[Data extracted from a collection]
=== Begin Enclosure ===

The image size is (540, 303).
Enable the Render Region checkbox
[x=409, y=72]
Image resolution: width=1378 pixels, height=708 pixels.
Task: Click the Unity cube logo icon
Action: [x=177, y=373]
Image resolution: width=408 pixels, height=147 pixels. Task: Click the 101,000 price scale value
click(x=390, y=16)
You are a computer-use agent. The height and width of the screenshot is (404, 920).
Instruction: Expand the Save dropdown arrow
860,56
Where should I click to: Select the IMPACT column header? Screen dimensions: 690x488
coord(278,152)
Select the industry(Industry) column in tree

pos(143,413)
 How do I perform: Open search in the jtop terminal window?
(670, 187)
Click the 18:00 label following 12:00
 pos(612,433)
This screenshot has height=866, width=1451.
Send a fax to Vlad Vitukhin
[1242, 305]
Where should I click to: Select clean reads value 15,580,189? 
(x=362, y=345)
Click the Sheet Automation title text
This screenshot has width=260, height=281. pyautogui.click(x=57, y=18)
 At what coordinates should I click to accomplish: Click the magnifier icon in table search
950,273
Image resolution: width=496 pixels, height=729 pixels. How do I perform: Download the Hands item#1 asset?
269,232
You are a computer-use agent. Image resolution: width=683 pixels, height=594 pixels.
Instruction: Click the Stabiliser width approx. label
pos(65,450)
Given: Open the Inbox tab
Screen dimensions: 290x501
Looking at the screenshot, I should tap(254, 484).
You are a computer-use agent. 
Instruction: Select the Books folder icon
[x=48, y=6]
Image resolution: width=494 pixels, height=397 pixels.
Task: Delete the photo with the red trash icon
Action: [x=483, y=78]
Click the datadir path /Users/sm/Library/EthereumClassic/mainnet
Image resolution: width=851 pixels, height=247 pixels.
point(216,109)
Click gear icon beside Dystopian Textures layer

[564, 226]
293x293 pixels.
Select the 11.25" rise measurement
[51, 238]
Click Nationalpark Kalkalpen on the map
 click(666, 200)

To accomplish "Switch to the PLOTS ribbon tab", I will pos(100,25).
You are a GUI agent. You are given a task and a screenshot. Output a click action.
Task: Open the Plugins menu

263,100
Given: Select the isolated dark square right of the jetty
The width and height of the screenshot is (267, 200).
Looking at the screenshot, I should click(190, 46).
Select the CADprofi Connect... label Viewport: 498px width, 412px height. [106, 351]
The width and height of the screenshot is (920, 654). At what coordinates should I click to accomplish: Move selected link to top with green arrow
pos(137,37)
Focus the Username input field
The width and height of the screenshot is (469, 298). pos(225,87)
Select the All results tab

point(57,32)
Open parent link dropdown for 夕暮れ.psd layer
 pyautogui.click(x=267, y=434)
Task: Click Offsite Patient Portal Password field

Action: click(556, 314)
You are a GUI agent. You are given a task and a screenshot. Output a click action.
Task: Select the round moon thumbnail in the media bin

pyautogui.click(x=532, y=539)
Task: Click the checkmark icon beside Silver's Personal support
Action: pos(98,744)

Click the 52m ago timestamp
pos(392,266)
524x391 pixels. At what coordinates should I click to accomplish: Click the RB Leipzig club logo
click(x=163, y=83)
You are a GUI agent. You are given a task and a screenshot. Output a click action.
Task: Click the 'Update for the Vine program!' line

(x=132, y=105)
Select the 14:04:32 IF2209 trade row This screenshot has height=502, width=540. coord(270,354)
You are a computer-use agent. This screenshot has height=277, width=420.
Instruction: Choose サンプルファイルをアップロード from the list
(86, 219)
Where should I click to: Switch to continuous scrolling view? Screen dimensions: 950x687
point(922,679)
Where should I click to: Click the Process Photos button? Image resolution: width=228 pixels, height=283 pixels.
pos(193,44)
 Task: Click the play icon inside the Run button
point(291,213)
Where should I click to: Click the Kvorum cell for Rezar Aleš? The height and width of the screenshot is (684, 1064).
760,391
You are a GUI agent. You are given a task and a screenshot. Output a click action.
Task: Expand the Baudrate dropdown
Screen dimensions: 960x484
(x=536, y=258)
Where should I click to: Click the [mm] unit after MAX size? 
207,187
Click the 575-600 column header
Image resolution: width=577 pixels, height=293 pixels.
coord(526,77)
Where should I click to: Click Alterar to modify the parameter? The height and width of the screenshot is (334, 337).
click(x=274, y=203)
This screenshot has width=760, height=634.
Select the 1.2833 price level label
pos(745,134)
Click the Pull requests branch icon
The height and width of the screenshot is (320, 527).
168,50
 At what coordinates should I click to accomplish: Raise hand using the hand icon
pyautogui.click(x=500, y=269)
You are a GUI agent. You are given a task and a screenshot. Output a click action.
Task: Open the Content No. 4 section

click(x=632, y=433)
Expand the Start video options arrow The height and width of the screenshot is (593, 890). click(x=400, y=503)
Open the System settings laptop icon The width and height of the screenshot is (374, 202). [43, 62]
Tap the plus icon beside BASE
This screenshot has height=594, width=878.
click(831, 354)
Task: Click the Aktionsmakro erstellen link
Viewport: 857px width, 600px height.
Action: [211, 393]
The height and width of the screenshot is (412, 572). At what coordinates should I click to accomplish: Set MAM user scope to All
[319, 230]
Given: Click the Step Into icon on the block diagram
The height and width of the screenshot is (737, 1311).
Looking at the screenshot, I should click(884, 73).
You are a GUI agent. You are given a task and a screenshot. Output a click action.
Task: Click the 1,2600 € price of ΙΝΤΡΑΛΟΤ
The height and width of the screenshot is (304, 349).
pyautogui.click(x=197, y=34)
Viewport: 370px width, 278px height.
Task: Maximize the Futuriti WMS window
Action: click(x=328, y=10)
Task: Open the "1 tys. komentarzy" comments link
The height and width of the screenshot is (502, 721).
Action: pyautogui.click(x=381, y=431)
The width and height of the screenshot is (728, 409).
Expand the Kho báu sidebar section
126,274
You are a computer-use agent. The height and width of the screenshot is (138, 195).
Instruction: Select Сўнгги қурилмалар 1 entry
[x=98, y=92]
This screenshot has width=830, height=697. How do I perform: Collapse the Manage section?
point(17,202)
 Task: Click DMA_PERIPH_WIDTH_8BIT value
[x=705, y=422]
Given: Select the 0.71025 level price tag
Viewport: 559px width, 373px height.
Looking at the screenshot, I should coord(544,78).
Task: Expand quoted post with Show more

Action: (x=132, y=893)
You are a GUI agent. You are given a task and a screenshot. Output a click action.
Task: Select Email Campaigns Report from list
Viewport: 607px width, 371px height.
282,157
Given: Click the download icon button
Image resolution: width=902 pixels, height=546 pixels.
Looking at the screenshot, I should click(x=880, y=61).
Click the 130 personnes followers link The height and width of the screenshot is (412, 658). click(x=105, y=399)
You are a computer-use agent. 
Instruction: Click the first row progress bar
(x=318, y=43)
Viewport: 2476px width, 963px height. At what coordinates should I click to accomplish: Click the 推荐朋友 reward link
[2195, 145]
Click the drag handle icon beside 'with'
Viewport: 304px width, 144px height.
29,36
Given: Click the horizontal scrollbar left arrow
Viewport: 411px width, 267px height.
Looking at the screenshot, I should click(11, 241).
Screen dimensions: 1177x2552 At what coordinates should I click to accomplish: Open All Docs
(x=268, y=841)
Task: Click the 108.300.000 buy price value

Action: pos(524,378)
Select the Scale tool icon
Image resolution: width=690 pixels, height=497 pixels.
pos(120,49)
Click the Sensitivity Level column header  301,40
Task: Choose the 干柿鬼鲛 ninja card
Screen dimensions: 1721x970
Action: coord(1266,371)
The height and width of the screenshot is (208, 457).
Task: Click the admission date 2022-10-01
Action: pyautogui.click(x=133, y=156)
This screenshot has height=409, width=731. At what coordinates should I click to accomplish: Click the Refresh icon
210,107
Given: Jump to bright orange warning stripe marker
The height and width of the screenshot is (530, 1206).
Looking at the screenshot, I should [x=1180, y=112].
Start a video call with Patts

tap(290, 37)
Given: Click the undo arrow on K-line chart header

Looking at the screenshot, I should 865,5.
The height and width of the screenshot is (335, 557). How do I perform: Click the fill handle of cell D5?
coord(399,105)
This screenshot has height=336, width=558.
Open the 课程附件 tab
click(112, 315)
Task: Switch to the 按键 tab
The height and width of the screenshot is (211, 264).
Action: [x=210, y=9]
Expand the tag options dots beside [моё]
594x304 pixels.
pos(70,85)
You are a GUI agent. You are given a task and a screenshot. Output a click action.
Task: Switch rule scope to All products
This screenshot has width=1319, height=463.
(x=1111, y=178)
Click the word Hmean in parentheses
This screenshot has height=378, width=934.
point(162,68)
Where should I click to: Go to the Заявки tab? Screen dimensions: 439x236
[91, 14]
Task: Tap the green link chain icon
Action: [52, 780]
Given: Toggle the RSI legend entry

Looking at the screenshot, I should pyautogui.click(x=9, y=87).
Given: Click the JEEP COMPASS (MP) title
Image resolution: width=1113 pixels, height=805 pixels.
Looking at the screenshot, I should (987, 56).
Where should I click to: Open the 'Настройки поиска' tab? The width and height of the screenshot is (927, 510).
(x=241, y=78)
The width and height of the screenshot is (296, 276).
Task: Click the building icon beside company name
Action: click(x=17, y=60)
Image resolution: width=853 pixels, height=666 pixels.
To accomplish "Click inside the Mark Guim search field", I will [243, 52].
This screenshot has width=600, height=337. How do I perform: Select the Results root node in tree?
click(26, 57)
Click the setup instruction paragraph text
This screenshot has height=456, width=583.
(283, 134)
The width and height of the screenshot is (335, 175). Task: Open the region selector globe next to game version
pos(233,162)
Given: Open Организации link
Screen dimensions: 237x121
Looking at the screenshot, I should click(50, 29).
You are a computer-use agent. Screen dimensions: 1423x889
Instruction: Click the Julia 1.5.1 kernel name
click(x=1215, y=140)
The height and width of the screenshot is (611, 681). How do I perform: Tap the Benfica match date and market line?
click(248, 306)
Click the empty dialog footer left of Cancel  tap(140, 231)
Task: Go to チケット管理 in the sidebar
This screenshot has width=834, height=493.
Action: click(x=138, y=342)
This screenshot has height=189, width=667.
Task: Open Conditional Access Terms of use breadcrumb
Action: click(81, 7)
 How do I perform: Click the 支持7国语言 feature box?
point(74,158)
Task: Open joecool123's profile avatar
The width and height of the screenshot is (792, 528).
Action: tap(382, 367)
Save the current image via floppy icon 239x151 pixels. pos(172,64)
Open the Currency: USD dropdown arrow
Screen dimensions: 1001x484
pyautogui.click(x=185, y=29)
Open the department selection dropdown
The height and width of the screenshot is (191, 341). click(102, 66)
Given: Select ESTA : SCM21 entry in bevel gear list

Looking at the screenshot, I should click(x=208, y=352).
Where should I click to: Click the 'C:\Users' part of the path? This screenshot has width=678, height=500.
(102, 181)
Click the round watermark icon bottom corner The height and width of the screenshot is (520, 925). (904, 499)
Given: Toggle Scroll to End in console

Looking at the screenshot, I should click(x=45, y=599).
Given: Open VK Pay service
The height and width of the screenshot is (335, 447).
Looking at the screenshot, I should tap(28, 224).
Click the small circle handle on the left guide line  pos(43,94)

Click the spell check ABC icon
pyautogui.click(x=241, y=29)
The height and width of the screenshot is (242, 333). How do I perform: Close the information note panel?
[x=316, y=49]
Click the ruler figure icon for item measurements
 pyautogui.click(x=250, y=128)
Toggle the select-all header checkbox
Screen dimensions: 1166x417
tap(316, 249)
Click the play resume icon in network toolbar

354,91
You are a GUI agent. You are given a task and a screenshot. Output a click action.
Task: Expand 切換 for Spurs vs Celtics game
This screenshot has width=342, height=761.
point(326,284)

=== End Enclosure ===

> [WHAT THE EXERCISE ASKS]: Wherever the string "left" appears in a line above, copy that line.

> [RESULT BELOW]:
Given: Click the horizontal scrollbar left arrow
Click the empty dialog footer left of Cancel  tap(140, 231)
Click the small circle handle on the left guide line  pos(43,94)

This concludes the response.